Privacy Policy
This policy explains what we collect when you use internalpage and how we use it to provide private page sharing for teams.
- Effective date
- July 2, 2026
- Contact
- [email protected]
1. Scope
This Privacy Policy applies to internalpage websites, applications, APIs, CLI workflows, and private viewer links that we operate under the internalpage.com domain. It does not apply to third-party websites or services that we do not control.
2. Information we collect
We collect the information needed to authenticate users, operate workspaces, serve pages, and support customers.
- Account information: email address, display name, Google profile picture URL, sign-in timestamps, and workspace membership role.
- Workspace and page information: workspace name, workspace slug, workspace domain or account key, page slug, page description, visibility setting, expiry setting, version metadata, file size, file count, and creator/updater information.
- Customer content: HTML, Markdown, OpenAPI, and related page files that you upload or publish through the app, API, or CLI.

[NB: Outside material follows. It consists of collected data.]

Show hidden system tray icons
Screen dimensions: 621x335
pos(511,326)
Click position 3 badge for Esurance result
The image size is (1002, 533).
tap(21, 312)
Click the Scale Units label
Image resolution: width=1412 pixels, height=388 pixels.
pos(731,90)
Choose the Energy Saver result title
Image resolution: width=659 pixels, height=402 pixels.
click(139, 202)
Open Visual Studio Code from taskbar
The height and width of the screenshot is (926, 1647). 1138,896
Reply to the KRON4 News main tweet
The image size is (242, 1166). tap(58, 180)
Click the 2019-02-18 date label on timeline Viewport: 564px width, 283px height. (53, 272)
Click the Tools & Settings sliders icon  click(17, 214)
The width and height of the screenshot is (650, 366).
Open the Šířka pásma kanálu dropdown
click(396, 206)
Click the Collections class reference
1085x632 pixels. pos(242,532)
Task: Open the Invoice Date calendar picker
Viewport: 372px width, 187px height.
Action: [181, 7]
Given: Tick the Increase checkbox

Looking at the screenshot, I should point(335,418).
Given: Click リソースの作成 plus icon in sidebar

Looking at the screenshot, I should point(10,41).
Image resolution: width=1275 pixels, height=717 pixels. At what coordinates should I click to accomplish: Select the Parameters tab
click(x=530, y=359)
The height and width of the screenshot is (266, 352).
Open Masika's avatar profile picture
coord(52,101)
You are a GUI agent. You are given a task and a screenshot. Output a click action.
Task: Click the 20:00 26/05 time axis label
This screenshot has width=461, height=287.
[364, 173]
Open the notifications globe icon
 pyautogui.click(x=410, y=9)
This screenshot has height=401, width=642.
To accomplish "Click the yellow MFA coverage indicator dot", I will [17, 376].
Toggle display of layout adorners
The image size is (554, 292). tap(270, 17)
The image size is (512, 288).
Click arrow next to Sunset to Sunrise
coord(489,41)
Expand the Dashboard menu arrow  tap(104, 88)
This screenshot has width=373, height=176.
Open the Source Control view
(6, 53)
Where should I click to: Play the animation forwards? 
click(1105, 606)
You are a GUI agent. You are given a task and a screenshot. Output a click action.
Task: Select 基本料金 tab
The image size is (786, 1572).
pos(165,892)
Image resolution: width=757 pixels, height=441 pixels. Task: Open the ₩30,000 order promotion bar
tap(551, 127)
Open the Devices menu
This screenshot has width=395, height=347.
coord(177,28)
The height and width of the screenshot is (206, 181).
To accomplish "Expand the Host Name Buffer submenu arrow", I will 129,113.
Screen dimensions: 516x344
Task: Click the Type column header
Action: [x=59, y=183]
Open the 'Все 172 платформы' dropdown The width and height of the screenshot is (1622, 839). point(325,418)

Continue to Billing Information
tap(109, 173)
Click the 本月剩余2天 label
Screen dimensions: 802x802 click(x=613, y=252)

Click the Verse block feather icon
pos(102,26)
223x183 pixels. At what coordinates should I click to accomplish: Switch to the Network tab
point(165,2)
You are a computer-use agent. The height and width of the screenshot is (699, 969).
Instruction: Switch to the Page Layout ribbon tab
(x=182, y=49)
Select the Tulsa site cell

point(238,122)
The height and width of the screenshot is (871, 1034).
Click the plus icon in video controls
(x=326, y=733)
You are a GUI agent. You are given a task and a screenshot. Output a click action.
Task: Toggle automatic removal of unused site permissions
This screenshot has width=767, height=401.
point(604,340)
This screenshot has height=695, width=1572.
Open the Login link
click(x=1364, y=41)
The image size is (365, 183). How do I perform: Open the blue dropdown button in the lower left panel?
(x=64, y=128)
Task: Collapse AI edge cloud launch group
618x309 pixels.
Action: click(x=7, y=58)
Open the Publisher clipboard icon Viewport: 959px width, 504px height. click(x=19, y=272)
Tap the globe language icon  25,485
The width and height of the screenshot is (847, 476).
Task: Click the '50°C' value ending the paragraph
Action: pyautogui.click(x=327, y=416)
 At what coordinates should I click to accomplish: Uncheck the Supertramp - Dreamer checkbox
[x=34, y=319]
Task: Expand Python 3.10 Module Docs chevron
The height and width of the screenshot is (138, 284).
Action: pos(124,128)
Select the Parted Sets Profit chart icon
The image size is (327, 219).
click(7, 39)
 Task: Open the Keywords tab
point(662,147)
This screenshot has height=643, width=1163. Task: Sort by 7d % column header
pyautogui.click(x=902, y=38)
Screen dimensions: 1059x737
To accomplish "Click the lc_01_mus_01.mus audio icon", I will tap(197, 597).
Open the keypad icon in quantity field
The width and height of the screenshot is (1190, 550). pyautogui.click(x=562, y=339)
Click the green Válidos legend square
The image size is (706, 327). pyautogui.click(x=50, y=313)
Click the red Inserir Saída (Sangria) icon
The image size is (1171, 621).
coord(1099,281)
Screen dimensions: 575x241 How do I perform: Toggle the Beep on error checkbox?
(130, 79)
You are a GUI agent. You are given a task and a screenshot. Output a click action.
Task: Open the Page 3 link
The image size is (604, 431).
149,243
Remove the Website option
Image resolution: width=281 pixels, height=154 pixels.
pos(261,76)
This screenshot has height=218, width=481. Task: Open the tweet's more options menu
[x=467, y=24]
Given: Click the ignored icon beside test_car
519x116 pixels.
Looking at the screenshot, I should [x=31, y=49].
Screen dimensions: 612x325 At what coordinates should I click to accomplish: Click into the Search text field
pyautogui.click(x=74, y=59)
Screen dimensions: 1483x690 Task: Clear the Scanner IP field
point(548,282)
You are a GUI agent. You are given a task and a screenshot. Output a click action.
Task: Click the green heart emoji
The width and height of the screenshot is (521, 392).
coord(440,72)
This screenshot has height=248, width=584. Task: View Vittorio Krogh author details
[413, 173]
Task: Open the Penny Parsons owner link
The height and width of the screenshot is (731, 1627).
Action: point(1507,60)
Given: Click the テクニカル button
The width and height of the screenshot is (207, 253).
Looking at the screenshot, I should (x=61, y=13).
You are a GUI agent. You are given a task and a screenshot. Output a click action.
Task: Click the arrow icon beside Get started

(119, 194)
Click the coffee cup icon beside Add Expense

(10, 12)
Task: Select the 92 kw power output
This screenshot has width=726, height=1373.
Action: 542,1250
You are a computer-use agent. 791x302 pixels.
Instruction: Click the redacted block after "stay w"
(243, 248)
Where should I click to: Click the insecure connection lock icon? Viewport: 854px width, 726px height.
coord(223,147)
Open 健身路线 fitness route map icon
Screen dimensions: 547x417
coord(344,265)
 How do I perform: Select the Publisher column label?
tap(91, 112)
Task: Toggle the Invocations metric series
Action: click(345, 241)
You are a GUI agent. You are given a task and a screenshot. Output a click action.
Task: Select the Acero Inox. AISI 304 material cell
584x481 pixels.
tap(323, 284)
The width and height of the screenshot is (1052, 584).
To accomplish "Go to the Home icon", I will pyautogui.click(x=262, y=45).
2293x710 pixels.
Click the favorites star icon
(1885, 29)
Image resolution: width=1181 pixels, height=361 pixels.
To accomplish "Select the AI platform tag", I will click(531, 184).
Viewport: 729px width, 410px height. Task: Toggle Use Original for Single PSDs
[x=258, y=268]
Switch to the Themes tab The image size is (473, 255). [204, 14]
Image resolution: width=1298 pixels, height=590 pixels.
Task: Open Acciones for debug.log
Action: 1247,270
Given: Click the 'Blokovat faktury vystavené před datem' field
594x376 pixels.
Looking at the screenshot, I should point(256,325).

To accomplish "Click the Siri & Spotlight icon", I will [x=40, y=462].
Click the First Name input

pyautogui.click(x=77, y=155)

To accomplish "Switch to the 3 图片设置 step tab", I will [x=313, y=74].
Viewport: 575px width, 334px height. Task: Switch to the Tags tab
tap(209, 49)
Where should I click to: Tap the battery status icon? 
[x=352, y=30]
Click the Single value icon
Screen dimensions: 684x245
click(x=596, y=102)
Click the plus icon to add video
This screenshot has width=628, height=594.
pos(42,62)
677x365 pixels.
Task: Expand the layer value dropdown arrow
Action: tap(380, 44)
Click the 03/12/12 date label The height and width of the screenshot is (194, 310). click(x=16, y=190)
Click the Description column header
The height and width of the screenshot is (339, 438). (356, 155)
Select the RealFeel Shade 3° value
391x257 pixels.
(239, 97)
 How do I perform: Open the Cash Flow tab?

- Sharing information: selected email addresses that workspace members add to a page allowlist.
- Access logs: viewer email, viewed time, page ID, version ID, and hashed IP address and user-agent values for private viewer requests.
- Authentication and security information: session cookie records, OAuth state cookies, API token hash, token prefix, scopes, expiry, revocation status, and last-used timestamps.
- Feedback and support information: messages you submit, feedback type, whether you request a reply, related page URL, your email, workspace plan, and user-agent string.
- Billing information: billing customer, checkout, subscription, order, webhook, and portal metadata that we receive from Polar. We do not store full payment card numbers.
3. Google Sign-In and Google user data
internalpage uses Google Sign-In to verify who can access workspace pages. We request the OpenID Connect email and profile scopes so we can receive your verified email address, display name, and profile picture URL. We use this data to create your account, maintain your session, determine workspace membership, enforce page access controls, show creator/viewer information, and provide customer support.
We do not sell Google user data. We do not use Google user data for advertising. We do not transfer Google user data except as needed to operate internalpage, comply with law, protect the service, or use subprocessors described in this policy.
4. How we use information
- Authenticate users and maintain secure sessions.
- Create and manage workspaces, memberships, roles, pages, versions, API tokens, and billing status.
- Authorize each private page and asset request before serving customer content.
- Display page history, recent access logs, workspace members, and billing state to authorized users.
- Detect, investigate, and prevent abuse, security issues, service errors, and unauthorized access.
- Respond to feedback, support, billing, and account requests.
- Comply with legal, tax, accounting, and operational obligations.
5. Cookies and local storage
We use essential cookies for sign-in, OAuth state, and session management. Session cookies are HttpOnly and are used to identify logged-in users across internalpage app and viewer surfaces. We do not currently use advertising cookies or third-party tracking cookies. If we add non-essential analytics or marketing cookies, we will update this policy and, where required, request consent.
6. Sharing and subprocessors
We share information only where needed to operate the service or as required by law. Current service providers include:
- Google: authentication and verified identity information.
- Cloudflare: edge delivery, Workers, DNS, and object storage for uploaded page files and viewer traffic.
- AWS: application hosting for the control plane.
- Polar: checkout, subscription, customer portal, and billing event processing.
- Discord: internal operational notifications for signups, workspace creation, and feedback when configured.
7. Retention
We keep account, workspace, page, version, token, and billing records while needed to provide the service, resolve disputes, maintain security, and comply with legal obligations. Private viewer logs are intended to support recent access history and are pruned after approximately 30 days. Session records expire after approximately 14 days unless you sign in again. API tokens expire according to their configured expiry and can be revoked.
When a workspace owner deletes a workspace, we delete workspace-scoped records and locally stored workspace files from the active service path. Some data may remain for a limited time in backups, security logs, billing records, or legal retention systems.
8. Security
We use access controls, hashed session and API token secrets, secure cookies in production, origin separation between the app and private viewer, and authorization checks before serving page content. No internet service can be made perfectly secure, and you are responsible for protecting your accounts, API tokens, and uploaded content.
9. International transfers
We and our service providers may process information in countries other than where you are located. Where required, we rely on appropriate safeguards for cross-border transfers.
10. Your rights and choices
Depending on where you live, you may have rights to access, correct, export, delete, restrict, or object to processing of personal information. Workspace owners can delete a workspace from settings. You can also contact us at [email protected] for privacy requests.
11. Changes
We may update this Privacy Policy as internalpage changes. If changes are material, we will provide notice through the service, by email, or by another reasonable method.